Translating text that contains HTML

Thursday, September 22, 2011

If you're not passing all of your page titles, meta descriptions, img alt tags, form labels, error messages, etc. through a translate function right now, you may be in for a very long project the day that you need to provide translation ability for the hundreds of templates you've built. I speak from experience, as I recently spent about three full days finding every raw text element in my framework's templates that needed to be translated for a multi-lingual site, and wrapping the text chunks in a translate function. The earlier you start planning for this, the better off you are going to be.

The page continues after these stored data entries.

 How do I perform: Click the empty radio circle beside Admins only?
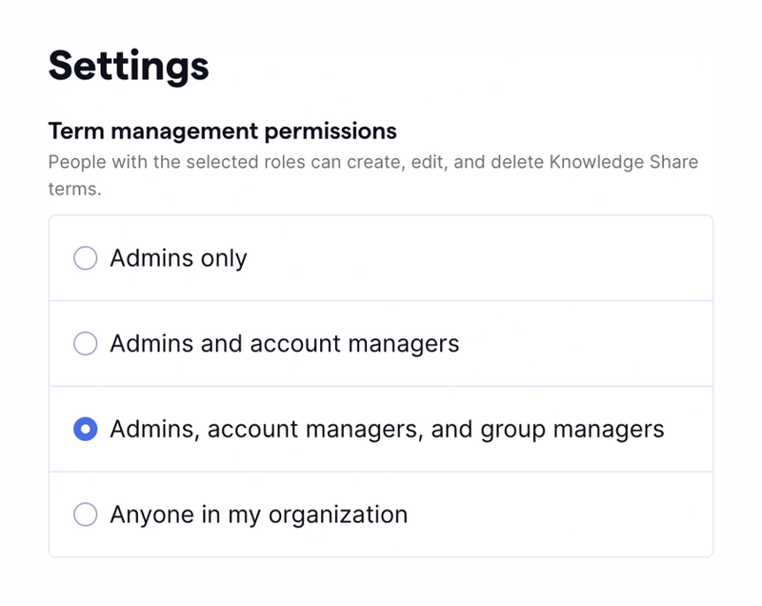(x=87, y=256)
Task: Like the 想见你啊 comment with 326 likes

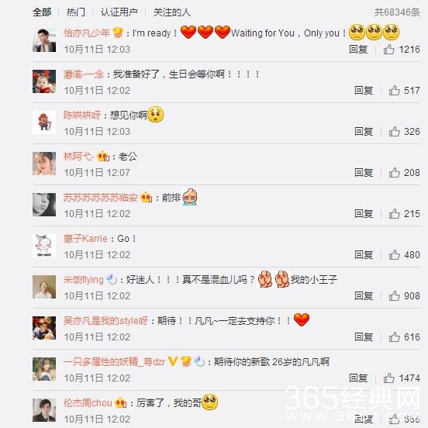Action: [x=394, y=132]
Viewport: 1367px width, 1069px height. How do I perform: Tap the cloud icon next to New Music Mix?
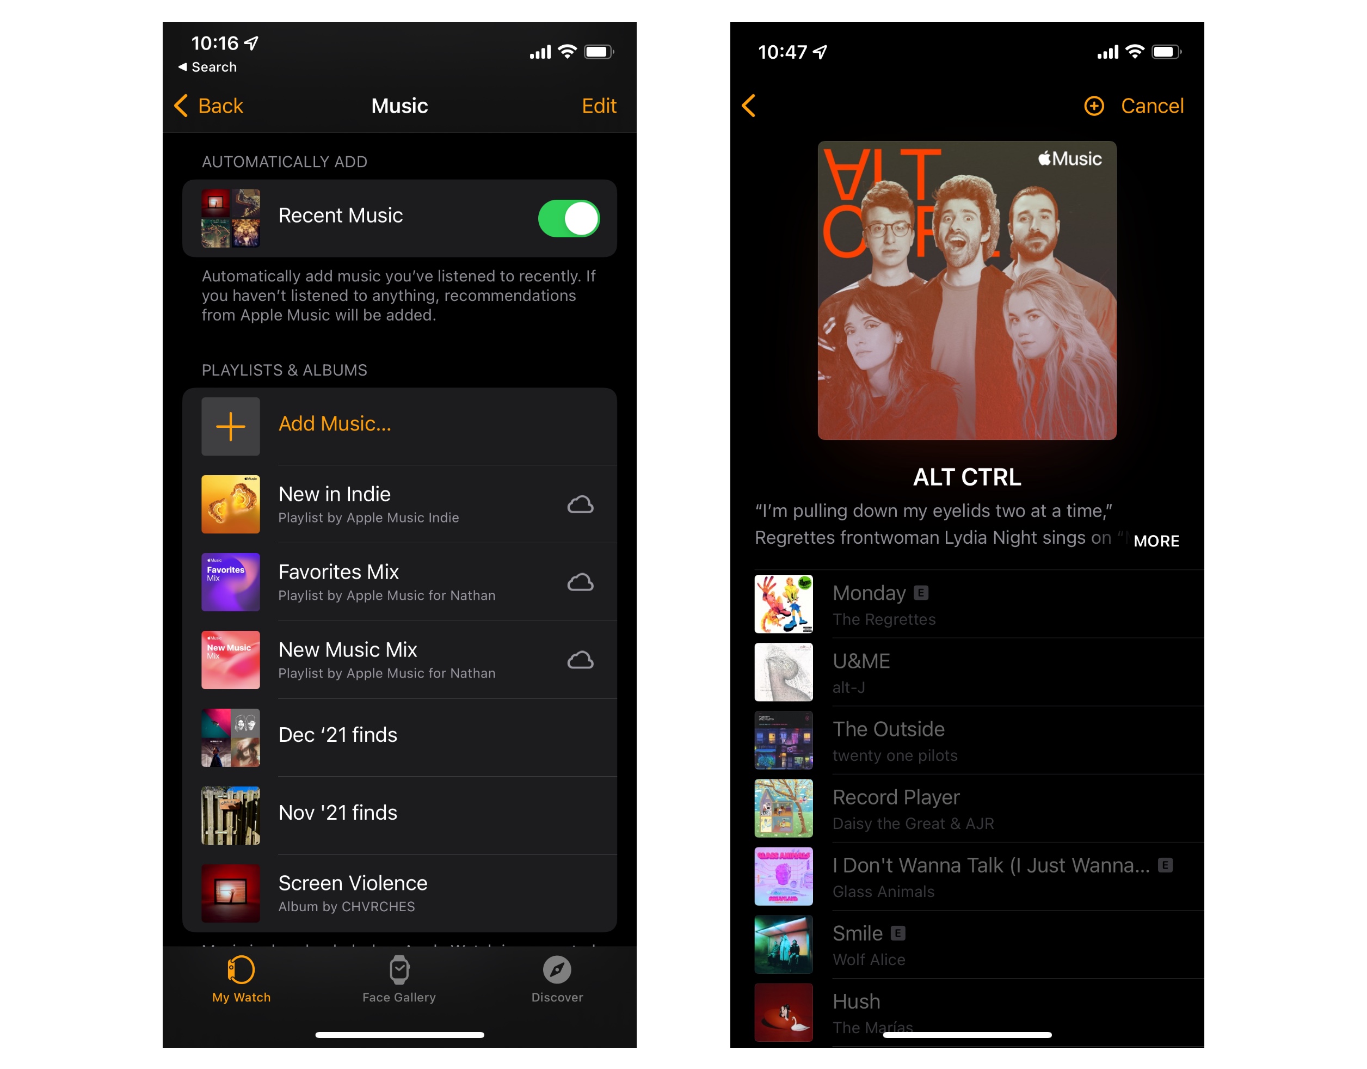[580, 660]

But I don't want to spend the time developing some giant translation system you're probably thinking. That's fine, you don't have to - you just have to plan for it with an implementation as simple as this:

  1. <?php
  2. class Translate
  3. {
  4. public function t($term)
  5. {
  6. return $term;
  7. }
  8. }

Next, find all of the text chunks in the templates and wrap them with the t() method, e.g.

  1. <h2><?=$translate->t('Login Here!'); ?></h2>
  2. <form name="awesomeLoginForm" action="">
  3. <label for="username"><?=$translate->t('Username'); ?></label>
  4. <input type="text" id="username" name="username" />
  5. <label for="password"><?=$translate->t('Password'); ?></label>
  6. <input type="text" id="password" name="password" />
  7. <input type="submit" value="<?=$translate->t('Go'); ?>" />
  8. </form>

Right now, this may seem like a pointless exercise, however imagine that you've done this throughout your site templates, and now you need to translate your site into Spanish. All you have to do is expand on your simple Translate class to replace the English phrases with Spanish ones, which can be as simple as calling str_replace() on a couple of translation arrays. Of course it's usually more complicated than this, but you'll definitely have a large head start if you being implementing this as soon as possible.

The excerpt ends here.